# [Brief]
Filter the records below for the word "with". Keep each line that has it.

# [Supplied data]
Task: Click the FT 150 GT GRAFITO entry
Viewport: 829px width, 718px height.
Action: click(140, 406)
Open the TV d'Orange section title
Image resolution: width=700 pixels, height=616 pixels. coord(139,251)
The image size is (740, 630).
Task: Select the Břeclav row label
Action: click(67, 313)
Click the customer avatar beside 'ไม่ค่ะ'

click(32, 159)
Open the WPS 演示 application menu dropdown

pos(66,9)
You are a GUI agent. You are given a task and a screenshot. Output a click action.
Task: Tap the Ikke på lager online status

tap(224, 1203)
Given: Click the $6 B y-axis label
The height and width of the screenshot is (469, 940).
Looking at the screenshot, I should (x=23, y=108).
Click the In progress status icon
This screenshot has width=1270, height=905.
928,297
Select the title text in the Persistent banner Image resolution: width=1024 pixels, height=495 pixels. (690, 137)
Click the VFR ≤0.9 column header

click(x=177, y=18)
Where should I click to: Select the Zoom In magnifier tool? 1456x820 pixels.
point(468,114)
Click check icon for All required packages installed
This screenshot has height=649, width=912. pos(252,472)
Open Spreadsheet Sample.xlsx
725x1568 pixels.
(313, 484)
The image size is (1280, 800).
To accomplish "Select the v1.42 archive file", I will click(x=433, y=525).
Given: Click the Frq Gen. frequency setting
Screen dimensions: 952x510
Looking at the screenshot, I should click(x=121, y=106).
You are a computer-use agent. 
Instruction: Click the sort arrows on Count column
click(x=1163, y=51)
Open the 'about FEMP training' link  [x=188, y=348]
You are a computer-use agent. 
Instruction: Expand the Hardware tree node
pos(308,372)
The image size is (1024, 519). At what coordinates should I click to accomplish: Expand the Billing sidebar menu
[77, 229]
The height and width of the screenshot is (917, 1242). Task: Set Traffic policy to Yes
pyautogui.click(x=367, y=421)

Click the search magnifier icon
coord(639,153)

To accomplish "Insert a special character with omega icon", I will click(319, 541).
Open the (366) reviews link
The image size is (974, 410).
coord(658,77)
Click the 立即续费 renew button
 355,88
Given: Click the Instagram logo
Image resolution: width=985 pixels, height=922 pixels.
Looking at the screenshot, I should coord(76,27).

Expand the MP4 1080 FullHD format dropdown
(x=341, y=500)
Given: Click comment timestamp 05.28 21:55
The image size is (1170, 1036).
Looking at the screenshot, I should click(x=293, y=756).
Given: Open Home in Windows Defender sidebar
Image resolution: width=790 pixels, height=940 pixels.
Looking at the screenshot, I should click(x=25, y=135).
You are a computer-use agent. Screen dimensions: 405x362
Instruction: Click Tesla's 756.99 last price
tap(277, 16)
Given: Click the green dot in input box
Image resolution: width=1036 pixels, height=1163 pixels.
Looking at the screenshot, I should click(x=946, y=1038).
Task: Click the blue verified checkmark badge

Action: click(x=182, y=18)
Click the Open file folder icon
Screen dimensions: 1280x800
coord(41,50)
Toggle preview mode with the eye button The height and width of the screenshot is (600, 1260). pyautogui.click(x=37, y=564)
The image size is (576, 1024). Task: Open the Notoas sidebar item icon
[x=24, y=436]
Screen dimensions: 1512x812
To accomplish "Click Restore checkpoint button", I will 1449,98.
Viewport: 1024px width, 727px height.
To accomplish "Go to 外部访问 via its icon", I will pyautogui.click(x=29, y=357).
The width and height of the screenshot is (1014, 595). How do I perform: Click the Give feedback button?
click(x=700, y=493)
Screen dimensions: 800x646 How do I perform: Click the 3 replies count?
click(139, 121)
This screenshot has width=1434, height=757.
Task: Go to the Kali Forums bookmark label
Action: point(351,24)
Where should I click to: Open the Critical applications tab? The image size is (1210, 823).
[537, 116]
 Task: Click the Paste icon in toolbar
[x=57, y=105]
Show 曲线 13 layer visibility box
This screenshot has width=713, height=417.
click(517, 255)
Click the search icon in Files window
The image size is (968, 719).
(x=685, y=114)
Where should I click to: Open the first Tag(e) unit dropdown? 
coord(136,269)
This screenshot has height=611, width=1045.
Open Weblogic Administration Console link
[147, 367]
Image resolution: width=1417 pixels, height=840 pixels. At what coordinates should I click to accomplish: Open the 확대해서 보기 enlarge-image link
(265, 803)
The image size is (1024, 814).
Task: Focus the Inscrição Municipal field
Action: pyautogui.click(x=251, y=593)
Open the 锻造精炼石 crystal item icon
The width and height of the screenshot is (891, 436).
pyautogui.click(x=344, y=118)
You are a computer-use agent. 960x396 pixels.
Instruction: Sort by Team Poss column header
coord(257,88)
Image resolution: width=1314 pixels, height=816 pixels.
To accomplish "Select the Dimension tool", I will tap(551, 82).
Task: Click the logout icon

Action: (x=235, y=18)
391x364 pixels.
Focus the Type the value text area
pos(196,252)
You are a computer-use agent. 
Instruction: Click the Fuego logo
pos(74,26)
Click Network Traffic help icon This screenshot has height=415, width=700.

# [Answer section]
To accomplish "Insert a special character with omega icon", I will click(319, 541).
Toggle preview mode with the eye button The height and width of the screenshot is (600, 1260). pyautogui.click(x=37, y=564)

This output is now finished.